--- Provided data ---

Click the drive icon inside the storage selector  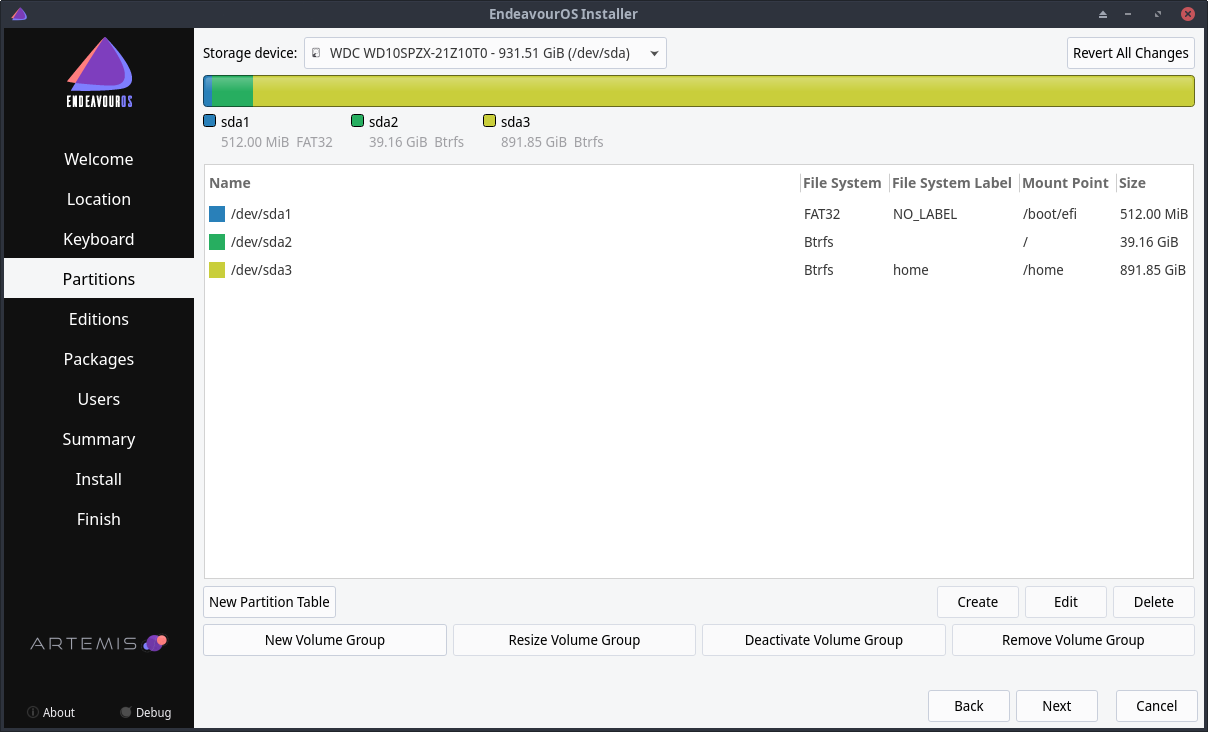pos(317,53)
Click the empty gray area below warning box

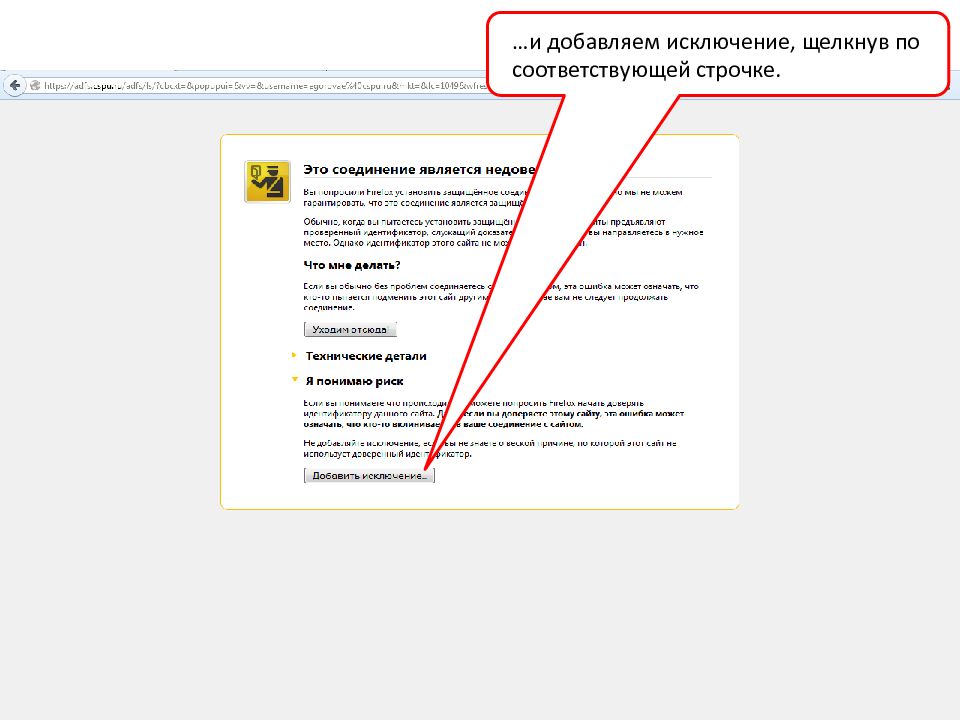pos(480,610)
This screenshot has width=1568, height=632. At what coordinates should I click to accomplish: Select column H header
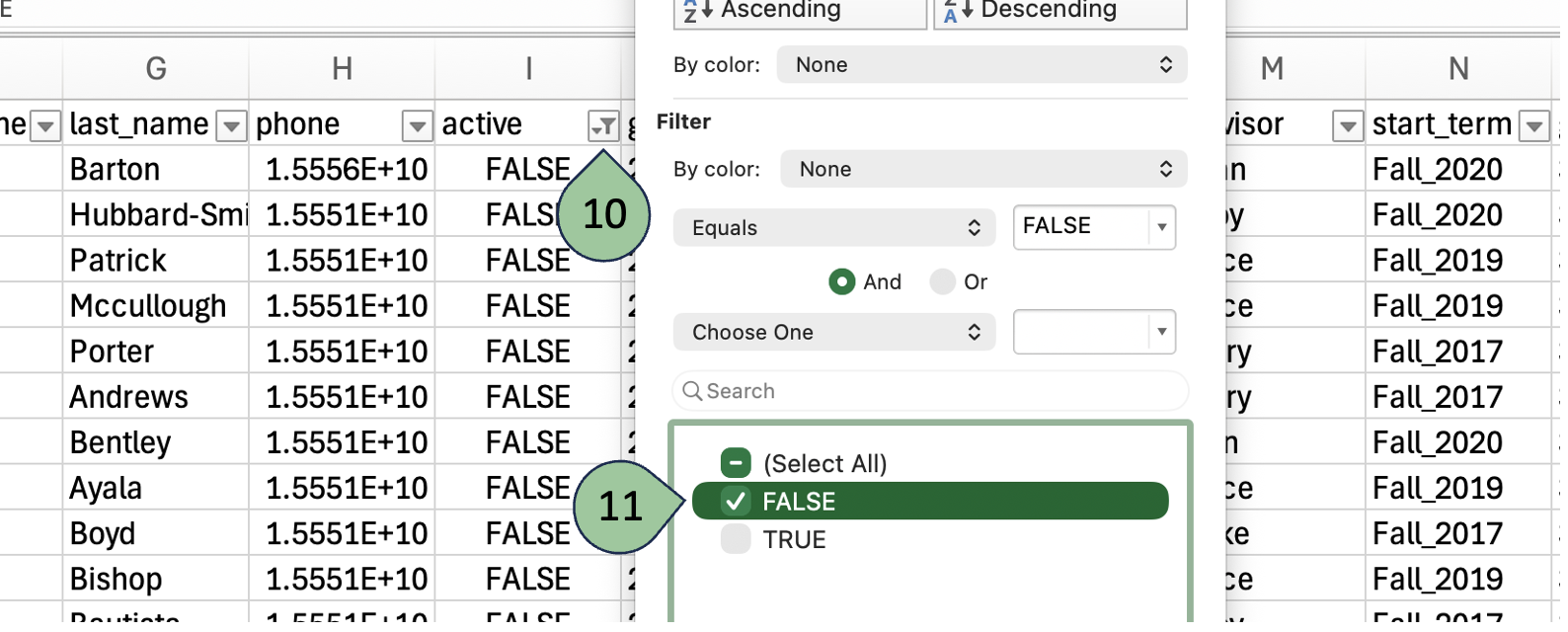342,69
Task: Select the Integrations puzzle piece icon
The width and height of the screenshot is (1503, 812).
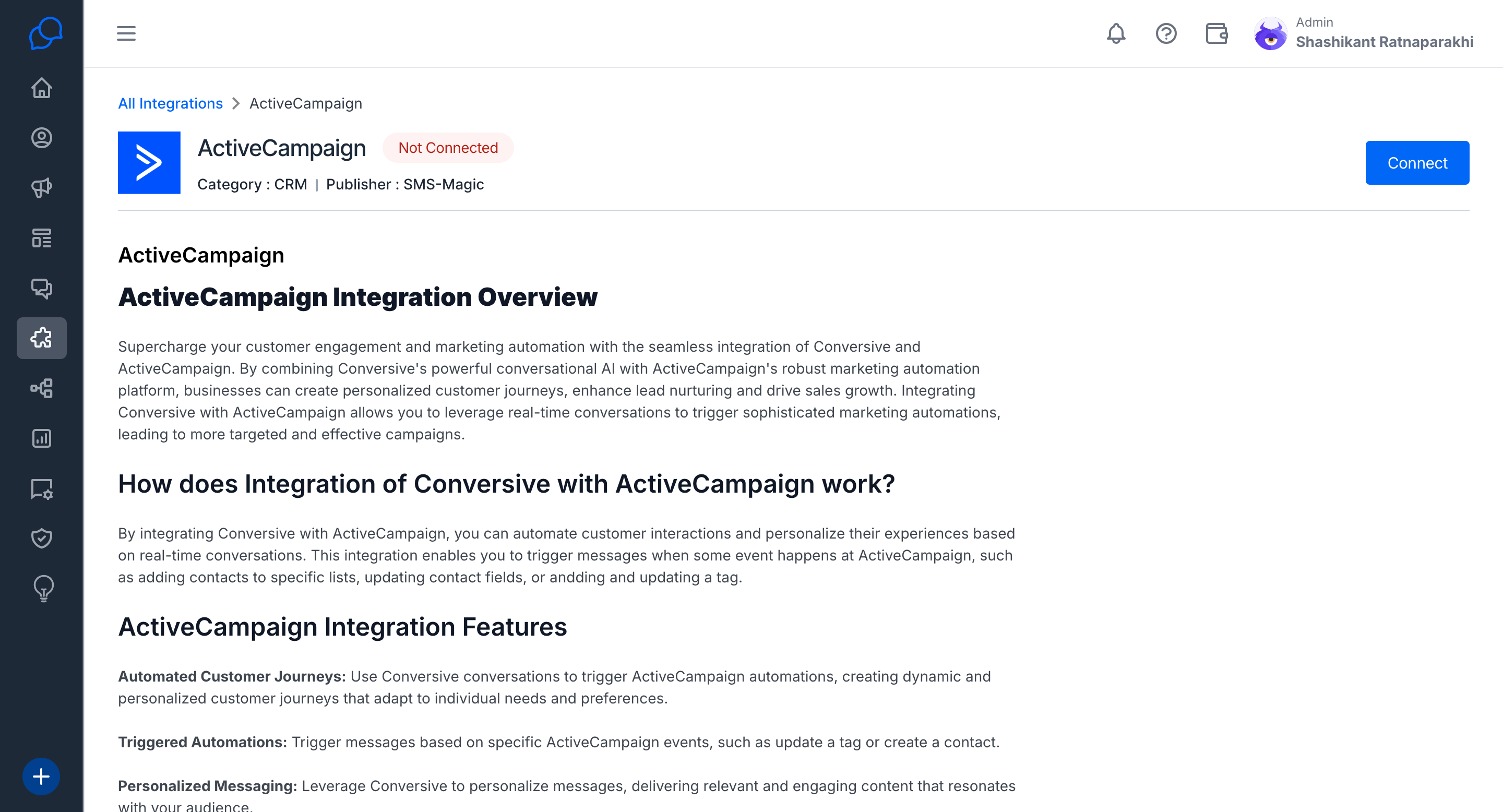Action: click(x=41, y=338)
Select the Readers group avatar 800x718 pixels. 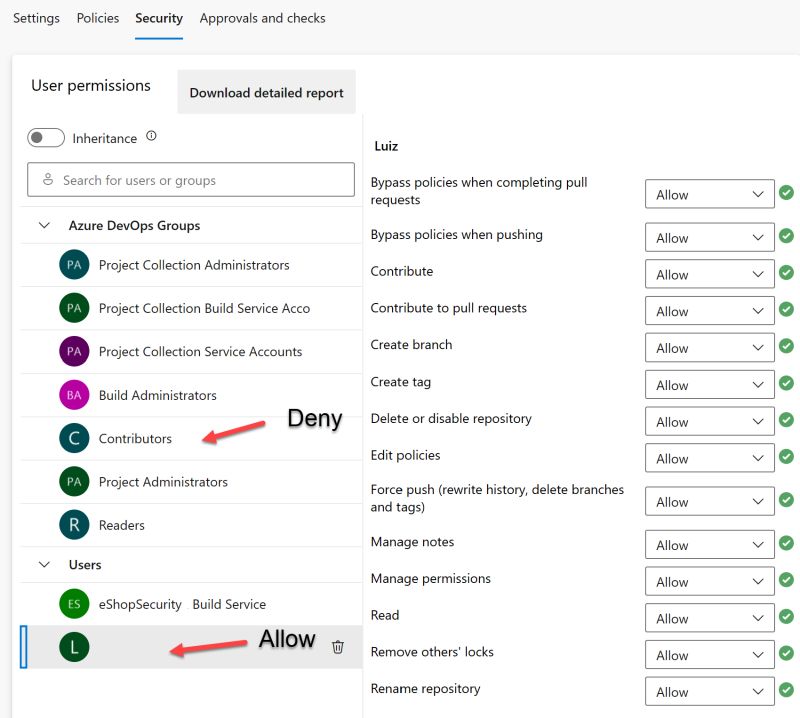coord(73,525)
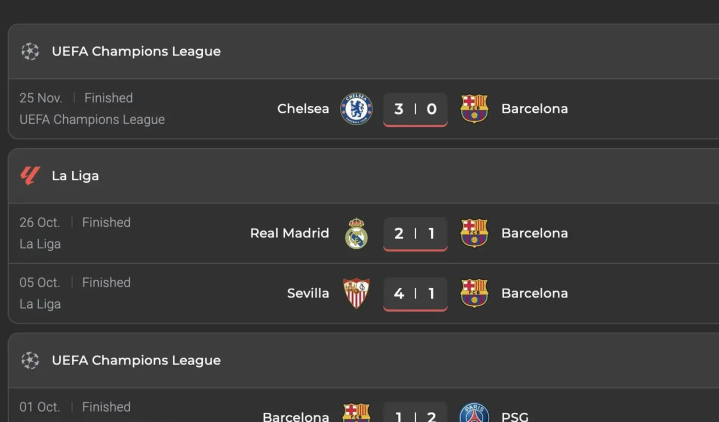Open the top UEFA Champions League header
This screenshot has height=422, width=719.
click(x=136, y=51)
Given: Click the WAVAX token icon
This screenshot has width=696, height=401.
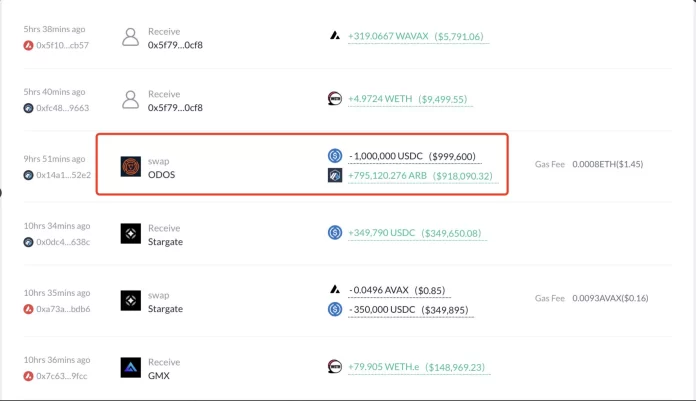Looking at the screenshot, I should point(336,36).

---

### Task requirements
Exactly the lines from the one with "Given: Click the WAVAX token icon" through the end of the records should be written out, and only those. Pictures do not belong in the copy.

### Answer to the problem
Given: Click the WAVAX token icon
This screenshot has width=696, height=401.
Looking at the screenshot, I should point(336,36).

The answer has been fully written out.